* _YOUR INSTRUCTIONS_
Rewrite everything from the line containing "The image size is (827, 1200)." down to the end of the records, including the requests, and add 8 to every coordinate in the answers. Leave the pictures out.
• • • • •
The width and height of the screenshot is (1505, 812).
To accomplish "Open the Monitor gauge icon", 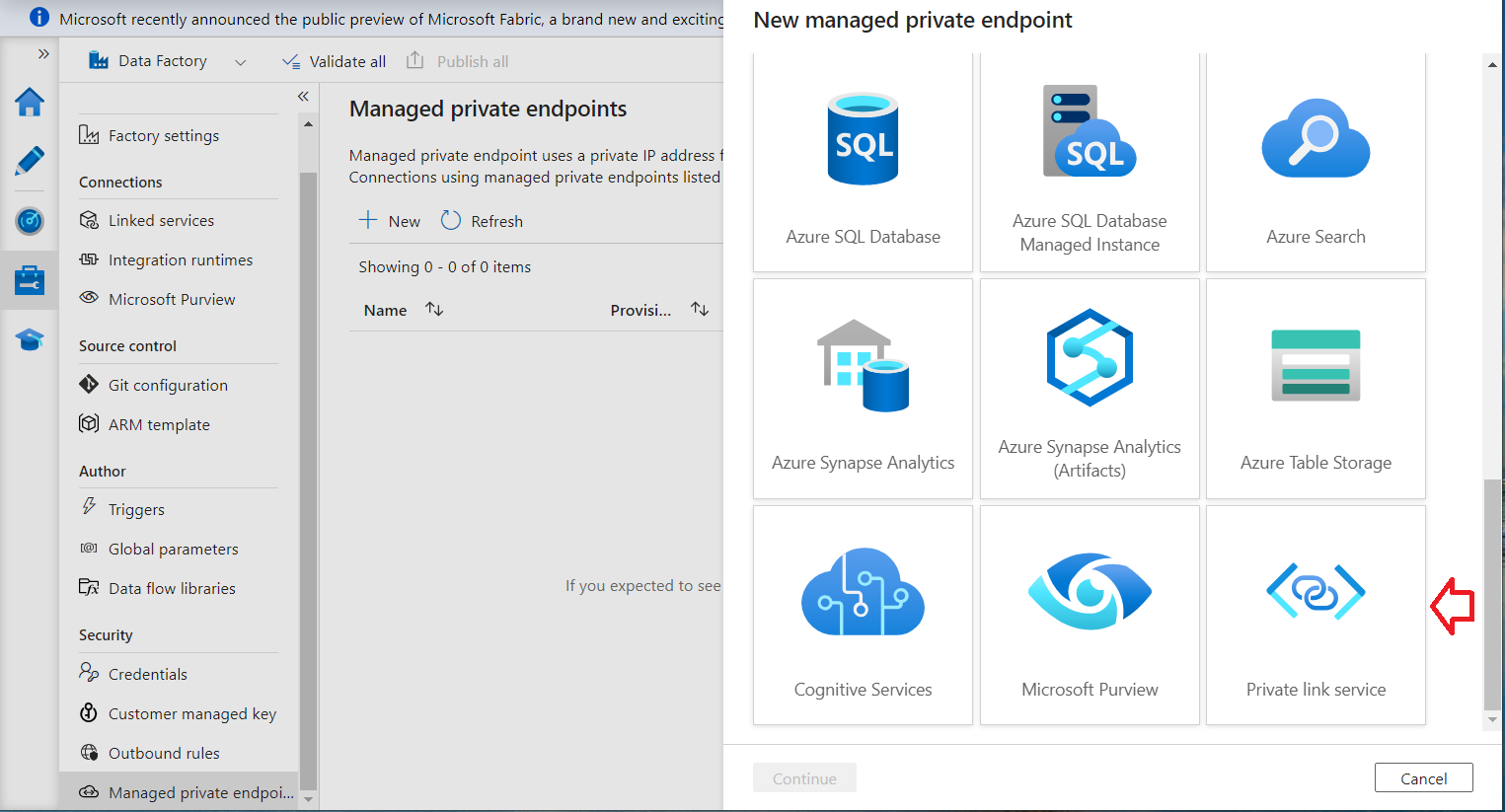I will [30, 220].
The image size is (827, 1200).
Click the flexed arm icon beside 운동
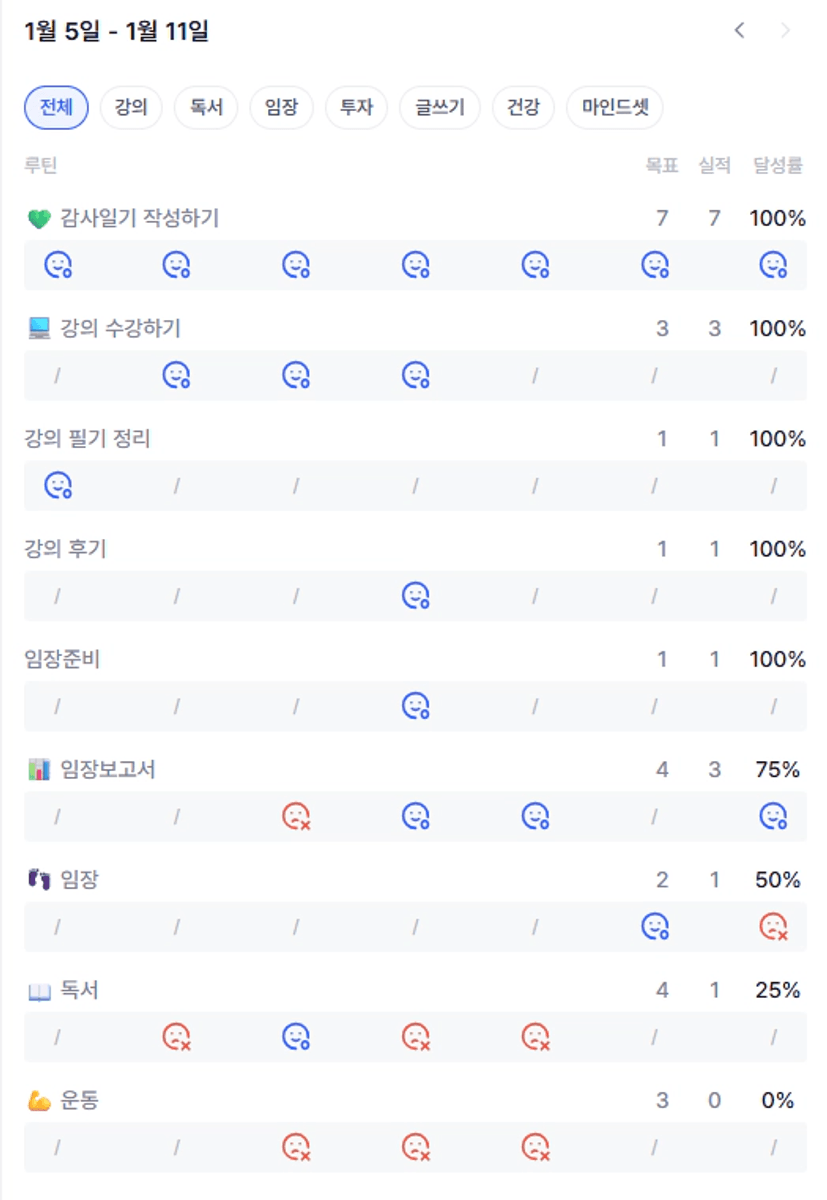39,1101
• • • • •
* _RESPONSE TO THE EXERCISE_
The image size is (827, 1200).
Click the flexed arm icon beside 운동
47,1109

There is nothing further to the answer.